■ Work item ■
Below are records to repeat exactly; copy them without the pictures.

■ Collection entries ■

═══

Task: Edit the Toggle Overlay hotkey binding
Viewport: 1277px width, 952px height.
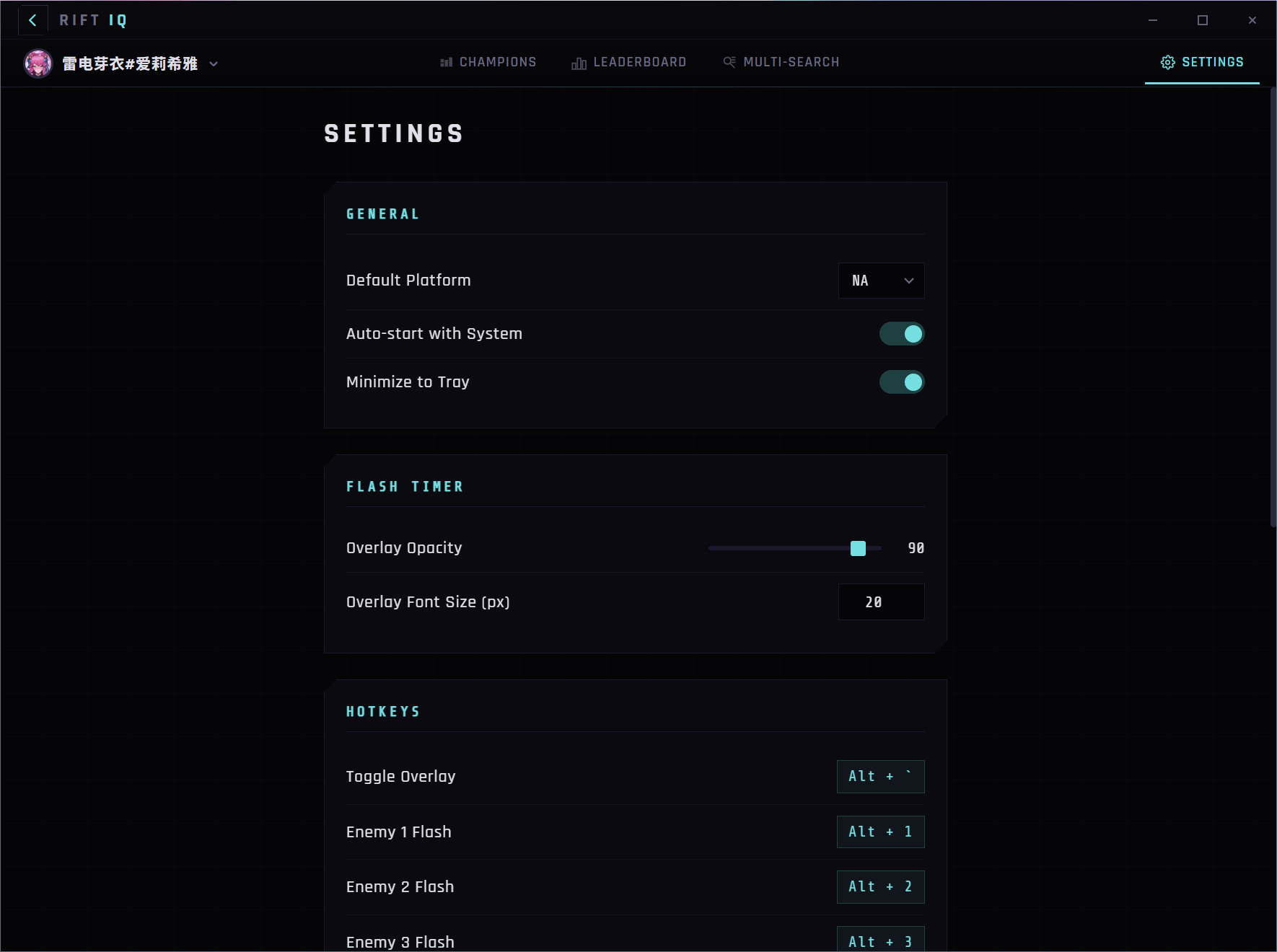Action: (880, 777)
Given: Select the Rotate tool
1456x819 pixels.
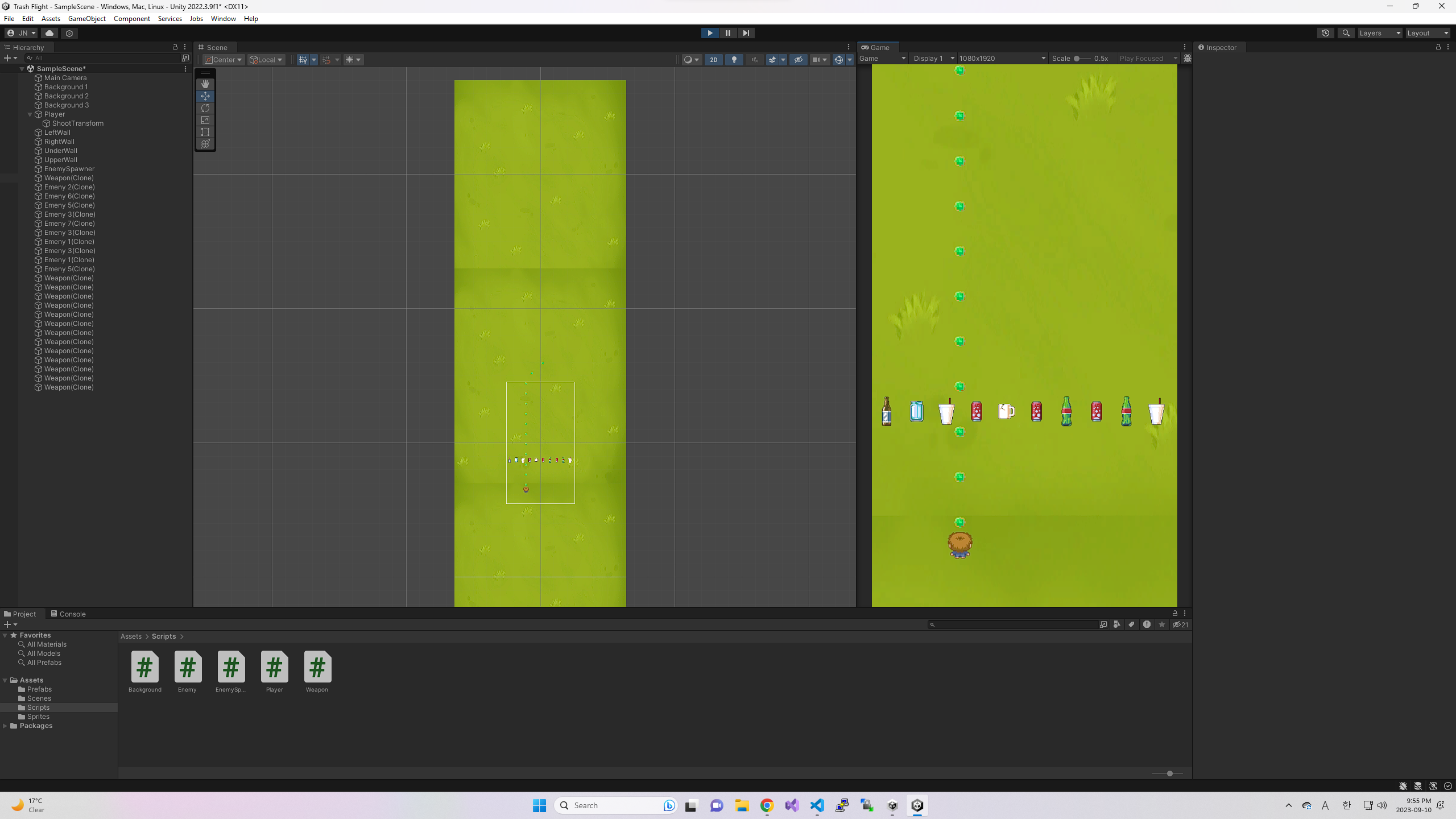Looking at the screenshot, I should pyautogui.click(x=205, y=108).
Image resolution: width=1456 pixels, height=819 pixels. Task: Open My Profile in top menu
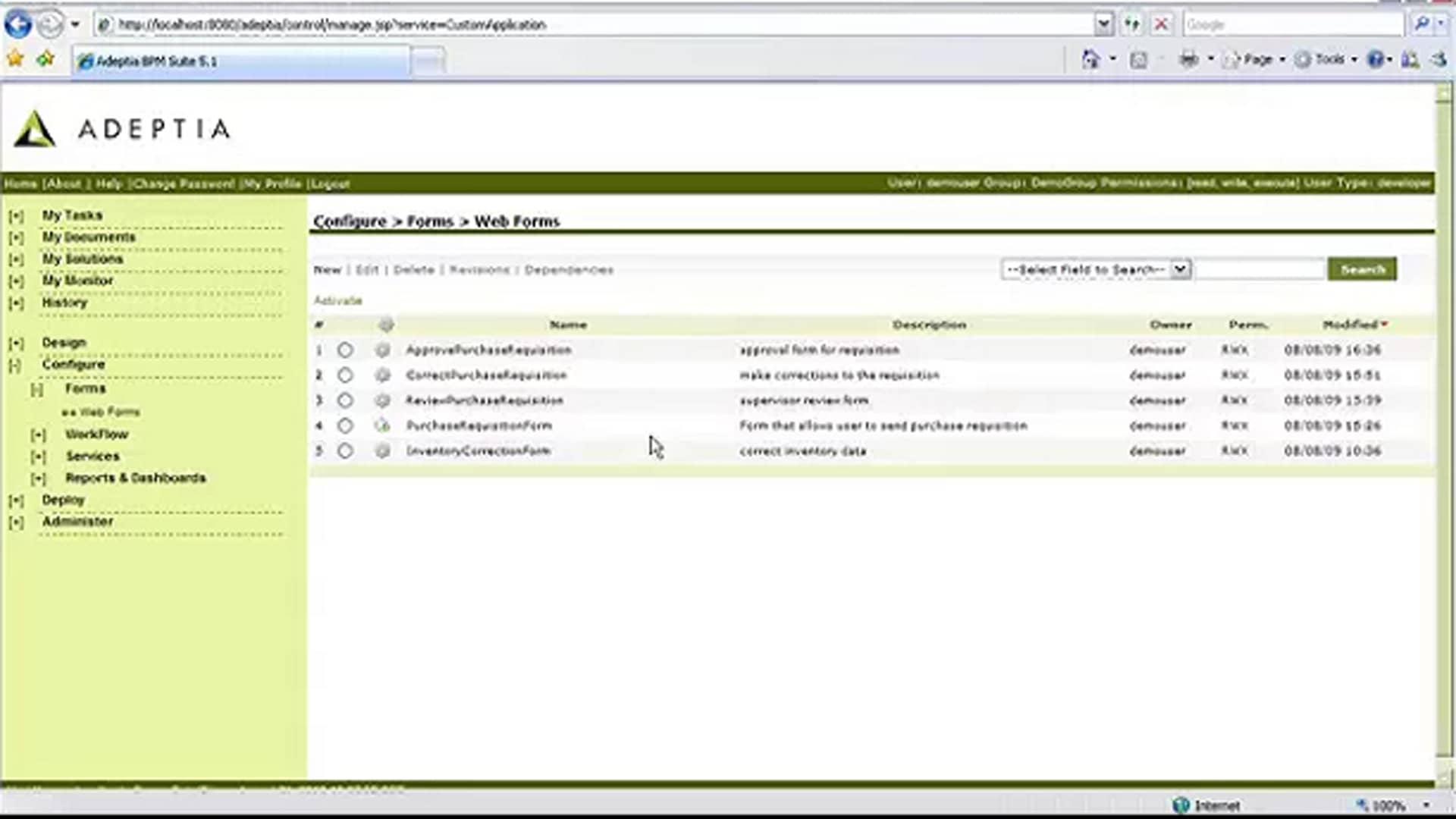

═══

■ Task output ■
Task: Edit the Toggle Overlay hotkey binding
Viewport: 1277px width, 952px height.
Action: (880, 777)
Given: Select the Rotate tool
1456x819 pixels.
Looking at the screenshot, I should pyautogui.click(x=205, y=108).
Image resolution: width=1456 pixels, height=819 pixels. Task: Open My Profile in top menu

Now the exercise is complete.